▸ **Objetivo 1**:
Segundo o texto da página, em que data Bruna protocolou oficialmente a representação contra o conselheiro da OAB?
▸ **Objetivo 2**:
Reescreva de forma mais concisa o parágrafo do texto da página que começa com "Segundo Bruna, a procura pelo presidente", mantendo seus fatos principais.

++++ Texto da página

Um dos pontos mais simbólicos e negativos em relação ao comportamento da OAB foi o ingresso da então presidente da comissão de defesa da mulher como parte do caso, na qualidade de defensora do denunciado. Com a revolta, uma nova presidente tomou posse na comissão no final de fevereiro e fora realizada a substituição da advogada na defesa por um sócio do presidente da OAB.
Carta de renúncia
Em carta de renúncia ao conselho, Bruna explicita sua dor, frustração e indignação. Lembrando ter feito parte do movimento de renovação da OAB, se deparou com uma “postura desrespeitosa, falaciosa, machista e perigosamente astuta” por parte da direção e demonstrou se sentir “desamparada e humilhada pela gestão”, conduzida por Danniel.
Segundo Bruna, a procura pelo presidente se deu em 8 de fevereiro, com a esperança de que fosse dado encaminhamento para todos os procedimentos cabíveis, mas que percebeu que “não estava diante do Presidente da OAB, e sim do sócio e amigo do meu abusador”. O relato aponta ainda que o Danniel teria rebatido e contradito as palavras da vítima, e, em vez de abrir por ofício, o que entendia ser o dever do presidente, teria solicitado que fosse seguido os procedimentos de um processo ético-disciplinar comum, ignorando a gravidade do caso.
Em 16 de fevereiro, Bruna protocola oficialmente a representação contra o conselheiro da OAB e sócio do presidente. A vítima tomou como surpresa que as medidas tomadas a partir do dia 20 de fevereiro se deram no sentido de preservar a imagem da Ordem, ficando de segundo plano o acolhimento à vítima.

++++++++
++++ Dados disponíveis

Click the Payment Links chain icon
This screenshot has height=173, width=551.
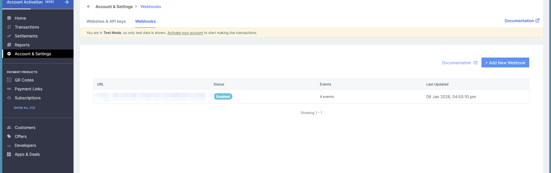(9, 89)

++++++++

▸ **Resposta completa 1**:
Em 16 de fevereiro.

▸ **Resposta completa 2**:
Bruna procurou o presidente Danniel em 8 de fevereiro, esperando que os procedimentos cabíveis fossem encaminhados. Diz, porém, ter percebido que estava diante do sócio e amigo de seu abusador, e não do presidente da OAB. Segundo o relato, Danniel teria contradito a vítima. Em vez de abrir o caso por ofício, o que ela considerava dever do presidente, ele teria pedido que se seguisse um processo ético-disciplinar comum, ignorando a gravidade do caso.